The task ▸
Work out how many lines in the records include the word "will", then answer with nothing but that number.

Provided records START

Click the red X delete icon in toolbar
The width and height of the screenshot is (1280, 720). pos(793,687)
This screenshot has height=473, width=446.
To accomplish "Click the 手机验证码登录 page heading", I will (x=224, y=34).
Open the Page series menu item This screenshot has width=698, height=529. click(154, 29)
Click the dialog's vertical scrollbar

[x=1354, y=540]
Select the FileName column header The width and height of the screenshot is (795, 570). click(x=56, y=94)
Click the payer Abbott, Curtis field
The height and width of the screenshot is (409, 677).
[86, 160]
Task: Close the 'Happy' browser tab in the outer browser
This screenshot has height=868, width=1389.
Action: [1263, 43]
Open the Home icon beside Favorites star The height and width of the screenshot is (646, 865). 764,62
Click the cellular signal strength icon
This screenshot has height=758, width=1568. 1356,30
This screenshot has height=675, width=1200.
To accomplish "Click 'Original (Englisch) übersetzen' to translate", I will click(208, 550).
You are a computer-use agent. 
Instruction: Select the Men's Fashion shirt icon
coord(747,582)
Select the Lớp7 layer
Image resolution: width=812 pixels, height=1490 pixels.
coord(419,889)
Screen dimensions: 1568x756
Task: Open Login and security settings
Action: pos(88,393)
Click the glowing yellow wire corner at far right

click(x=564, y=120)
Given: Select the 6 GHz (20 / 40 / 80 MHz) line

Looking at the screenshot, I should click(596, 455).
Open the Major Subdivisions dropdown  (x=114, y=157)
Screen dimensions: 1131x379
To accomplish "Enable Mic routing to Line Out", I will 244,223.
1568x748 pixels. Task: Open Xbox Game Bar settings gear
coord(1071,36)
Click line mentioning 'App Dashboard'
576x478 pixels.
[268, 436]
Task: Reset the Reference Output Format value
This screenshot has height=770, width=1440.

Provided records END

Task answer ▸
3